"File not found" issue when trying to load spaCy model/tokenizer from HF

darioprencipe commented 9 months ago

Hello,

I am trying to load spaCy Hugging Face model in a Livebook using Bumblebee.

I run the following:

Mix.install(
  [
    {:bumblebee, "~> 0.4.0"},
    {:exla, ">= 0.0.0"}
  ],
  config: [nx: [default_backend: EXLA.Backend]]
)

{:ok, tokenizer} = Bumblebee.load_tokenizer({:hf, "spacy/en_core_web_lg"})

And I get the following error:

** (MatchError) no match of right hand side value: {:error, "file not found"}
    (stdlib 5.0.2) erl_eval.erl:498: :erl_eval.expr/6
    #cell:4xx2e5lot56trpxrg2aqq4xiop2v5pbp:1: (file)

From this error message it's pretty difficult to me to understand:

if Bumblebee doesn't support this model (if not, then my question is: how do I know whether a HF model is supported by Bumblebee or not)
if Bumblebee supports it but something breaks along the HF import.
Bumblebee supports it but there's - somehow - an issue with how Hugging Face packaged this.

Thanks! Dario

josevalim commented 9 months ago

We expect some files to exist when we download a repository and it is likely that the repository above does not have the relevant tokenizer configuration. I agree with you though, the error message should be clearer. :)

darioprencipe commented 9 months ago

We expect some files to exist when we download a repository and it is likely that the repository above does not have the relevant tokenizer configuration. I agree with you though, the error message should be clearer. :)

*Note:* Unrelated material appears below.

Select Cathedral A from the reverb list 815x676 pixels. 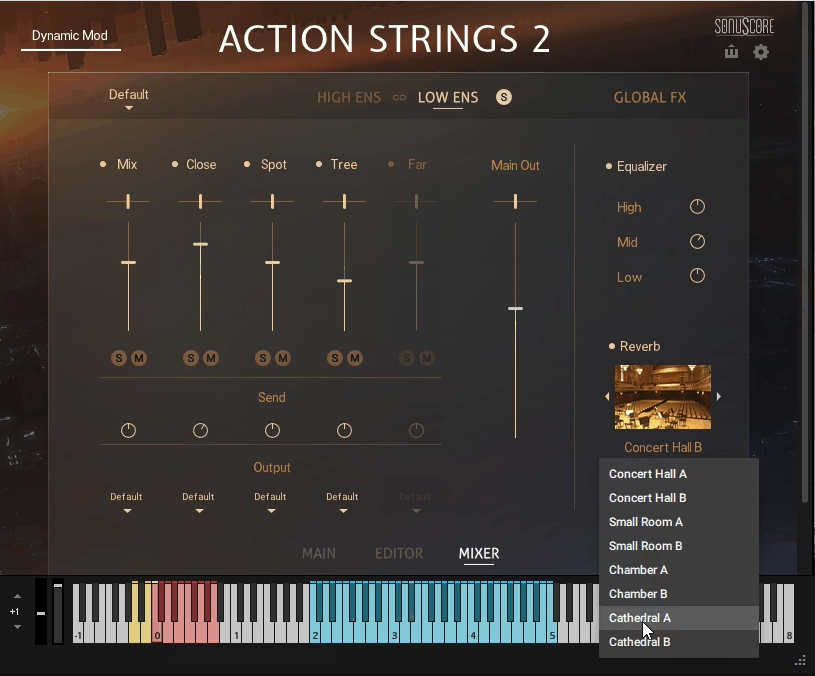point(641,617)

Thanks for getting back. Is there further documentation on this? In general, what's the structure the HF model should comply with in order for it to be importable and usable in Bumblebee?

I can push my own spaCy model to HF so - by knowing which files are expected and how they should look like - I could try to circumvent the issue, unless I'm missing something else.

jonatanklosko commented 9 months ago

Bumblebee expects models that are compatible with the huggingface/transformers library. Unfortunately spaCy is an entirely different library, with its own storage format and design, so I don't think we will be able to support it anytime soon (it may be more fitting as a separate NLP-specific library).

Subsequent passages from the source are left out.